The funny thing is that there were 6 other women there having babies! 1 was a c-section and the other 5 were scheduled inductions. Parker was the only one that decided one come on her own! I'm really glad we didn't go with and induction because she was the 1st one born that day!Well. the c-section baby actually came first, but that was scheduled for a certain time so I didn't count that one :)
I chose to get an epidural and am so thankful I did! There was an hour where I was in serious pain and I don't know how I would have made it through with out pain relief! They don't call it labor for nothing!
Parker arrived at 1:43pm with a head full of hair and a great set of lungs! Hearing her cry and seeing her for the first time was so amazing and overwhelming at the same time. It was a lot to take in and no words can describe that moment.

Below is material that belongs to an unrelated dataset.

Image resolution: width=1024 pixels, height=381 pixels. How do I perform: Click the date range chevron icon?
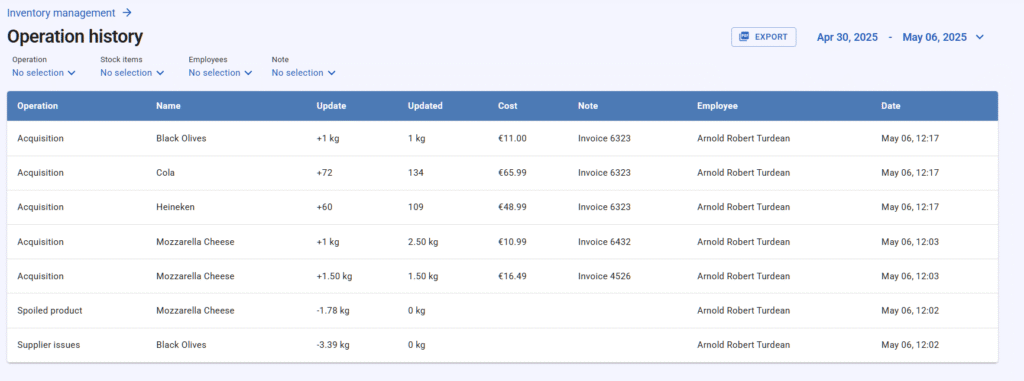(x=980, y=38)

We have been home a little over a week and have been on our own for 5 days. Al and Bonnie left the day after we came home from the hospital and my mom stayed for the weekend. Matt has been off work for 10 days. We are adjusting fairly well. Parker seems to be a very content baby. At night, she fusses when she is hungry, but doesn't really cry, it's more like little grunts and she gets real fidgety . I try and feed her when she starts acting like that to prevent the all out crying. Most of the time I catch it, but she has gotten to exercise her lungs when momma doesn't get out of bed in time. There have been times she is wide awake after I feed her at night and I feel so bad putting her back in her pack-n-play awake, but at the same time, it's the middle of the night and I'm exhausted! So, I just wrap her back up and lay her down and she just lays there and doesn't make a peep. She's very content and that makes it a little easier to go back to sleep.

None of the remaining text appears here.